Highlighting safe logic in the FBD-editor
The FBD-editor highlights safe logic with shades of yellow so you can visually distinguish safe logic from non-safe logic when developing safety-related applications.
For developing safety-related applications, you must use a logi.CAD 3 version that has been qualified for this purpose. See the documentation "Safety instructions on working with the IDE" for the appropriate information and valid safety instructions.
logi.cals recommends that you and/or your system integrator do not use yellow shades when designing FBD-elements because the color "Yellow" is used for tracking safe signals when developing safety-related applications. logi.CAD 3 does not check if colors are already used elsewhere. So the use of the yellow shades by you and/or your system integrator could have the consequence that "yellow" might also identify a non-safe logic as well.
The following FBD elements are displayed with shades of yellow:
→value fields, provided that the value field contains a →variable that is declared based of a safe data type or provided that the value field contains a →literal and it is connected to another FBD-element that is displayed with shades of yellow.

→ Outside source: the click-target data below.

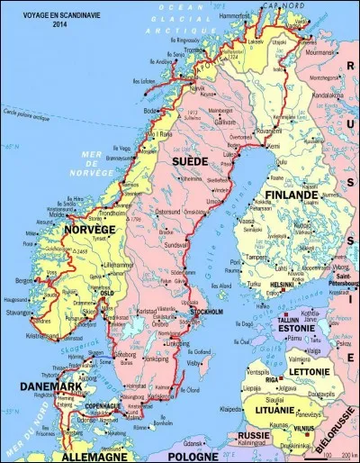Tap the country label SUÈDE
coord(188,160)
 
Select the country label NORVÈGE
coord(90,230)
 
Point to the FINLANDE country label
coord(290,195)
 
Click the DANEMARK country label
coord(46,386)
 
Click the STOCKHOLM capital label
coord(208,311)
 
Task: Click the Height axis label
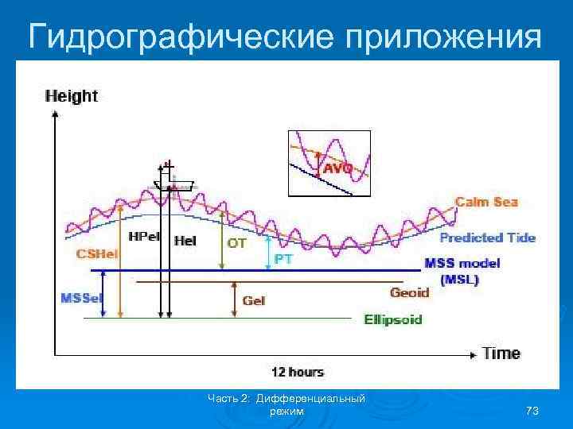(72, 96)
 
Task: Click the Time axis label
(501, 353)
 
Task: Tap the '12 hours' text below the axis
(298, 372)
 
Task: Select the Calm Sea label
(486, 202)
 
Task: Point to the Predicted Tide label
(487, 237)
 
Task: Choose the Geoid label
(409, 292)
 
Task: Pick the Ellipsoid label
(393, 319)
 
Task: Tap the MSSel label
(80, 298)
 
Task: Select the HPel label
(143, 237)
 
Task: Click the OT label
(237, 244)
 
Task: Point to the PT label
(283, 259)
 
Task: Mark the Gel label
(254, 301)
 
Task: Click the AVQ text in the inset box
(337, 168)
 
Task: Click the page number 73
(532, 411)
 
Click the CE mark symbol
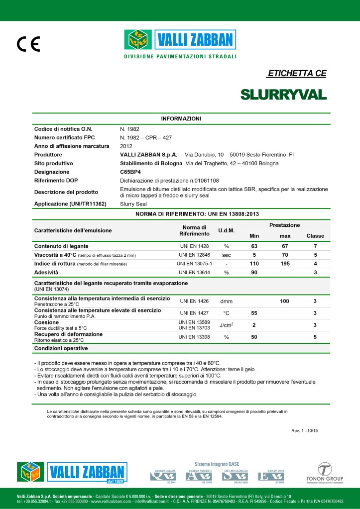point(28,45)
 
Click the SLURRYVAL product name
point(283,95)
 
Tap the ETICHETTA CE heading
point(297,74)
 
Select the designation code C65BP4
point(132,171)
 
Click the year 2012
point(126,146)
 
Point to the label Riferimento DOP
point(56,180)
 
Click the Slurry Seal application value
point(134,204)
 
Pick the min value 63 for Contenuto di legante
point(254,246)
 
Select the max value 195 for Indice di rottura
point(285,263)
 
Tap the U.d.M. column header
point(226,231)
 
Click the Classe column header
point(315,236)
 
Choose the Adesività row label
point(46,272)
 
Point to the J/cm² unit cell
point(226,325)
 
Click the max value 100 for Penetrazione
point(285,301)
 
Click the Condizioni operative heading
point(61,348)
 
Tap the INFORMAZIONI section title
point(181,118)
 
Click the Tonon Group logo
point(326,473)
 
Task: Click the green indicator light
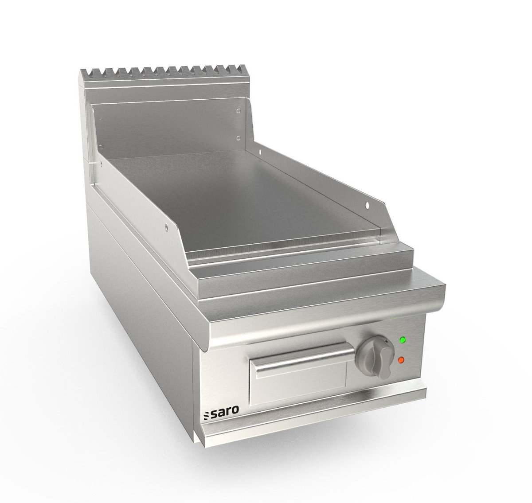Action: pyautogui.click(x=403, y=341)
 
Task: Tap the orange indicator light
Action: pyautogui.click(x=401, y=360)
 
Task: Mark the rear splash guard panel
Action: pyautogui.click(x=168, y=124)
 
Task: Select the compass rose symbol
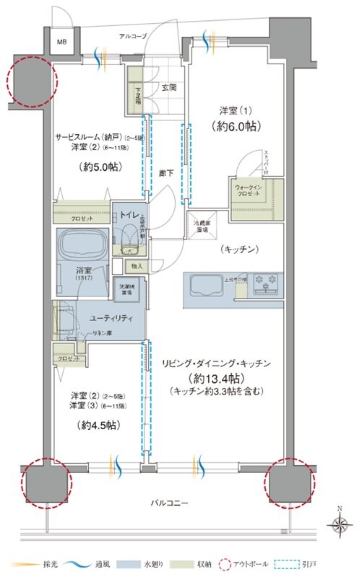coord(339,524)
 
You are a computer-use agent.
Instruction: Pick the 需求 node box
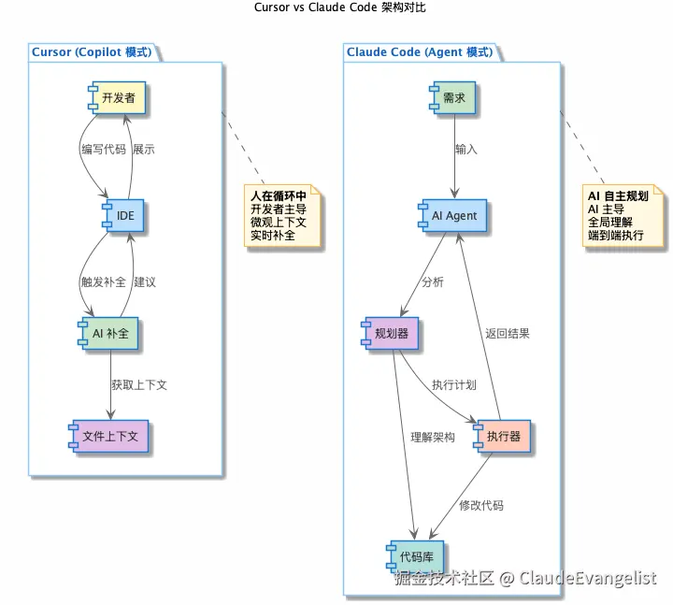(454, 97)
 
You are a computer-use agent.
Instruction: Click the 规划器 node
(392, 333)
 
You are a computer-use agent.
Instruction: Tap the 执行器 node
(503, 436)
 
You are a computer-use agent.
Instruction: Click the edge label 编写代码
(103, 149)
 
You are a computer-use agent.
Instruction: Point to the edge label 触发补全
(103, 281)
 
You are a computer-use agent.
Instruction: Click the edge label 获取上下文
(138, 384)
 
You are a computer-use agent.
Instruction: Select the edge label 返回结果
(507, 333)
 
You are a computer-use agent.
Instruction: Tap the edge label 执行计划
(454, 384)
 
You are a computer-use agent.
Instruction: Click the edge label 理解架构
(432, 436)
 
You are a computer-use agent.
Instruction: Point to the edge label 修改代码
(480, 505)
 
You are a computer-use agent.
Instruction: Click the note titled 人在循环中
(284, 216)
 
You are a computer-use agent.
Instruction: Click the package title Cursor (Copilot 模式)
(92, 52)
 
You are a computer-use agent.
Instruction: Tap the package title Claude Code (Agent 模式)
(419, 52)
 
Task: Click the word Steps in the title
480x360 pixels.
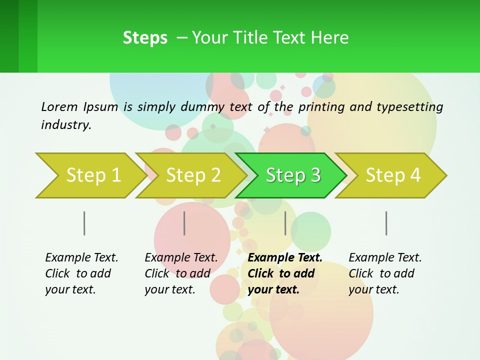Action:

the →call of a →function or of a →function block, provided that it is a block for safe logic and that a safe value is delivered to this block according to the details under "Blocks for safe logic".
lines that are connected to such value fields/calls
→connectors and →continuations for such lines
This logic is a non-safe logic because the data type INT is used:
Here is the same logic but with the safe data type SAFEINT - which causes the elements to be displayed with shades of yellow to indicate the safe logic:
You can also mix safe logic and non-safe logic. The implicit conversion of a safe data type to a non-safe data type is allowed.
Illegal constructs will be highlighted as errors or warnings in the FBD-editor. Since the implicit conversion of a non-safe data type to a safe data type is an illegal construct, the assignment of the ADD output to the safe variable resultB is highlighted as faulty in the above example. Reason: The inputs of the ADD block are connected to non-safe variables.